- _Saved data entries_:
Segment Open

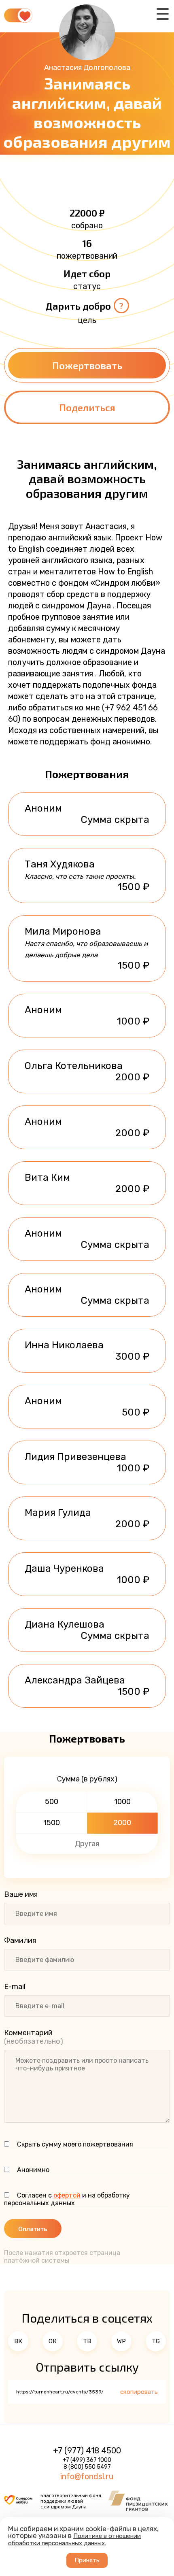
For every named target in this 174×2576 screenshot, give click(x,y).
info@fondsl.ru (87, 2476)
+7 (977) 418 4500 (87, 2450)
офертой (67, 2195)
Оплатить (32, 2228)
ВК (18, 2341)
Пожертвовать (87, 365)
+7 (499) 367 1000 (87, 2460)
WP (121, 2341)
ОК (53, 2341)
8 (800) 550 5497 (87, 2466)
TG (156, 2341)
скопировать (139, 2391)
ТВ (87, 2341)
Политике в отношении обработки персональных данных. (74, 2539)
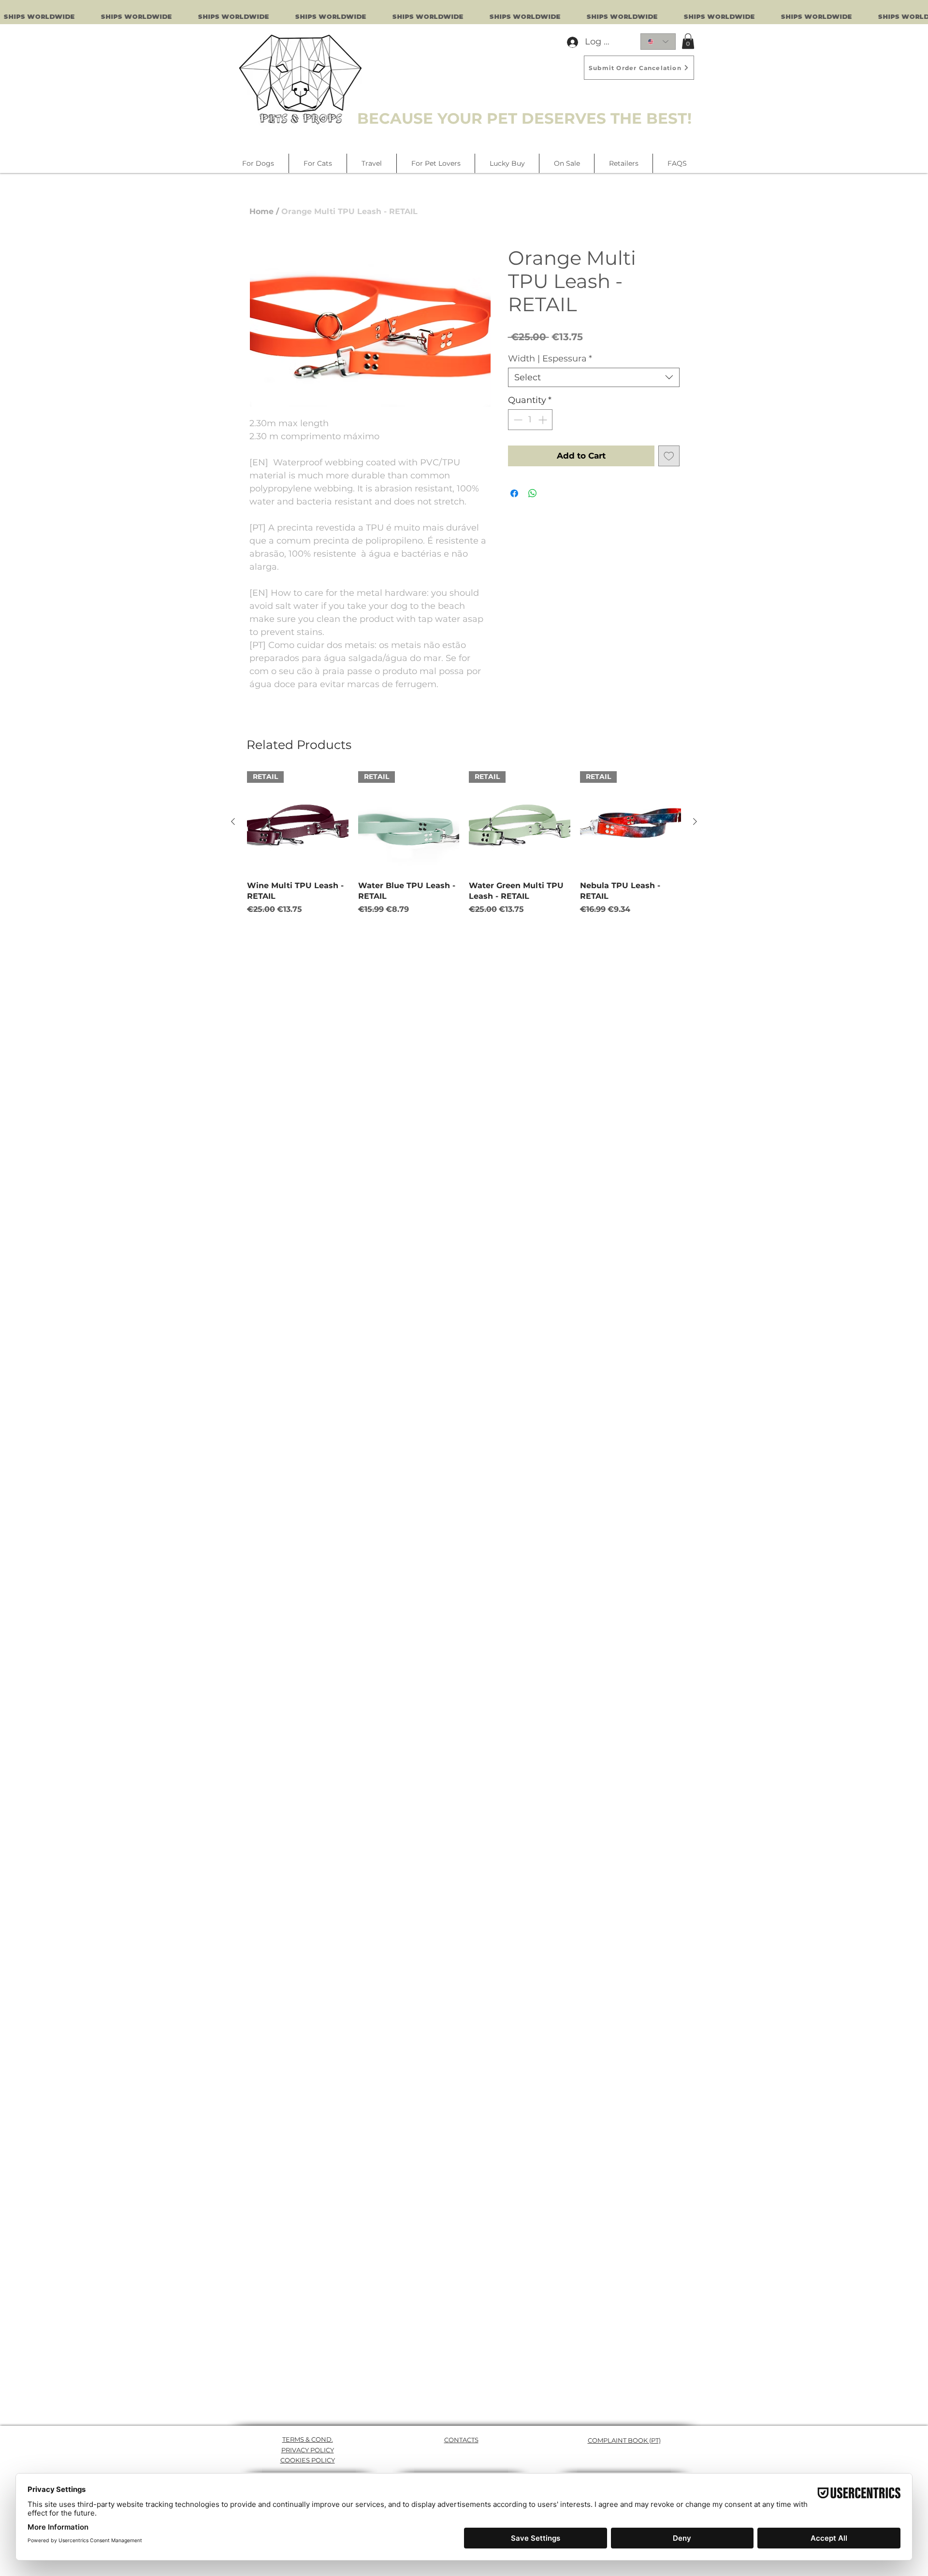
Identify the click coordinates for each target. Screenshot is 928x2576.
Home (261, 211)
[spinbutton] (530, 420)
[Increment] (543, 420)
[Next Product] (695, 821)
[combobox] (594, 377)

Segment Closed

- _WHAT YOU WILL DO_: Your copy should hold exactly the lines from the line bearing "скопировать (139, 2391)" through the end of the data, both included, and no pictures or anything further.

- _RESPONSE BELOW_:
скопировать (139, 2391)
ТВ (87, 2341)
Политике в отношении обработки персональных данных. (74, 2539)
Identify the click coordinates for each target. Screenshot is 928x2576.
Home (261, 211)
[spinbutton] (530, 420)
[Increment] (543, 420)
[Next Product] (695, 821)
[combobox] (594, 377)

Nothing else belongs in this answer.